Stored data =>

__________________________________________________

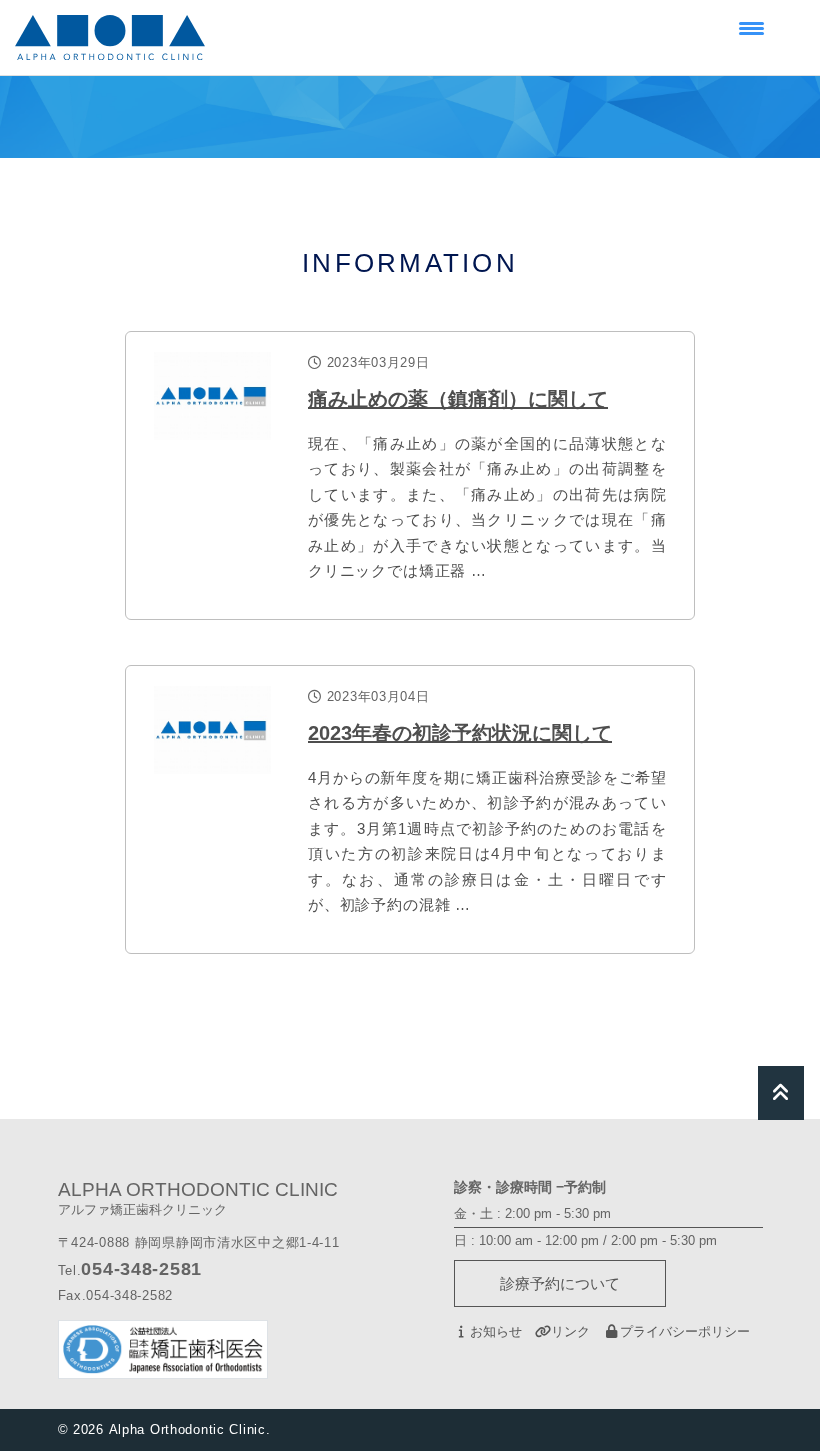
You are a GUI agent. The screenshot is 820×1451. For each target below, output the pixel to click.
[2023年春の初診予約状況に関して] (212, 730)
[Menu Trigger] (751, 27)
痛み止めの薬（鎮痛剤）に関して (458, 399)
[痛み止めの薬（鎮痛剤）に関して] (212, 396)
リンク (570, 1331)
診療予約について (560, 1283)
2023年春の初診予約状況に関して (460, 733)
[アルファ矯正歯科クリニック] (110, 37)
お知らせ (496, 1331)
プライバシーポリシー (684, 1331)
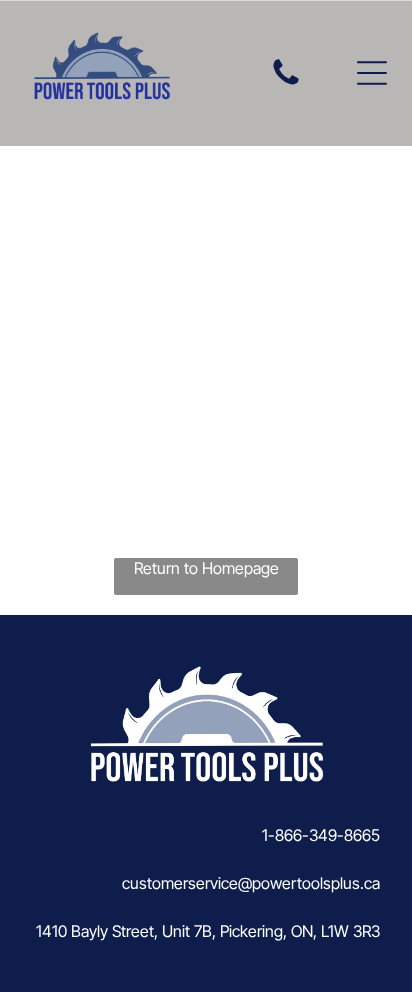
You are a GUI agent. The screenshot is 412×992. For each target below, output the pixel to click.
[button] (372, 73)
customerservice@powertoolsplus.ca (251, 883)
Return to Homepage (206, 568)
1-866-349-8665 (321, 835)
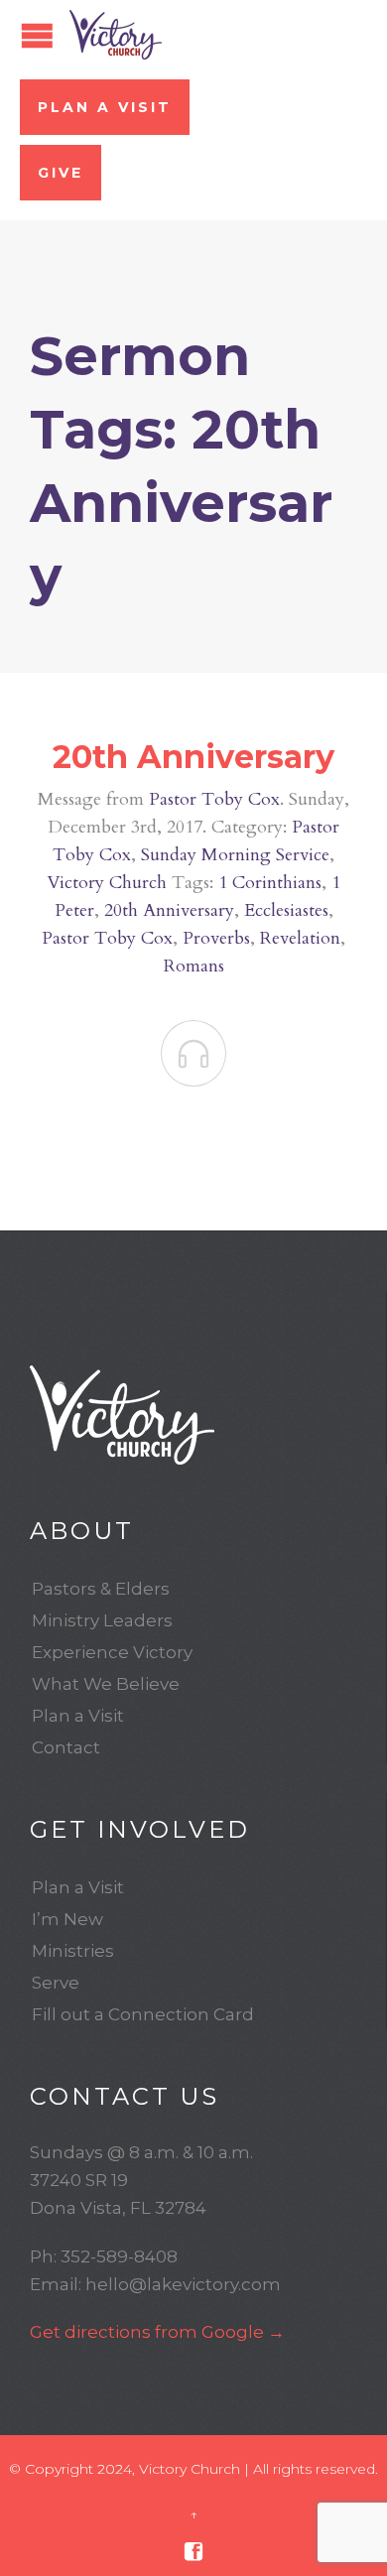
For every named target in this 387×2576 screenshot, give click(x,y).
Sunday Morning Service (235, 854)
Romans (194, 966)
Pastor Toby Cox (214, 799)
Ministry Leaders (102, 1620)
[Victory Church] (115, 34)
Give (60, 173)
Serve (55, 1983)
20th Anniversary (193, 756)
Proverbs (216, 938)
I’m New (67, 1919)
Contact (66, 1747)
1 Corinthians (270, 882)
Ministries (73, 1951)
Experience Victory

__________________________________________________

What is needed => Output should consist of the lines above from the one with "1-866-349-8665 (321, 835)" down to the one with "Contact (66, 1747)", exact and without pictures.

Reply =>
1-866-349-8665 (321, 835)
For every named target in this 387×2576 screenshot, give click(x,y).
Sunday Morning Service (235, 854)
Romans (194, 966)
Pastor Toby Cox (214, 799)
Ministry Leaders (102, 1620)
[Victory Church] (115, 34)
Give (60, 173)
Serve (55, 1983)
20th Anniversary (193, 756)
Proverbs (216, 938)
I’m New (67, 1919)
Contact (66, 1747)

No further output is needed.